**Records supplied:**
╔══
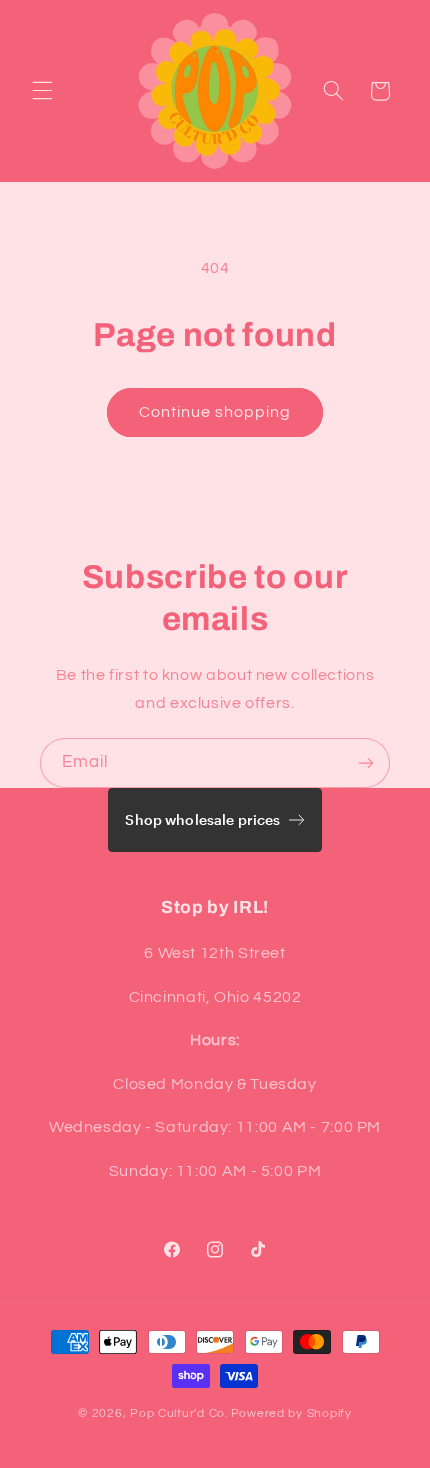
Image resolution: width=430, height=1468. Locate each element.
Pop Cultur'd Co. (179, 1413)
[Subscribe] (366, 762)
╚══
╔══
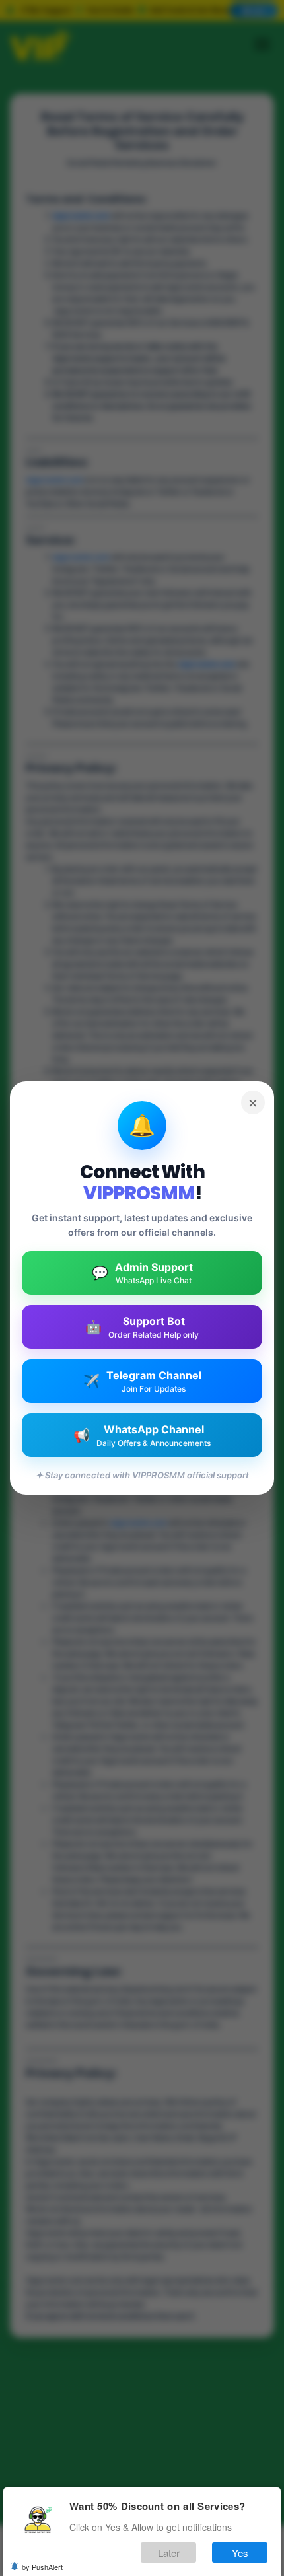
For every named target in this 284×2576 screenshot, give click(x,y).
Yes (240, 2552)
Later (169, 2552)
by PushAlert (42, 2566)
╚══
**Exercise requirements:** Exactly the lines above from the one with "Image resolution: width=430, height=1468." to the one with "[Subscribe] (366, 762)", both included, are to be quoted; leave the rest out.

**Written answer:**
Image resolution: width=430, height=1468. Locate each element.
Pop Cultur'd Co. (179, 1413)
[Subscribe] (366, 762)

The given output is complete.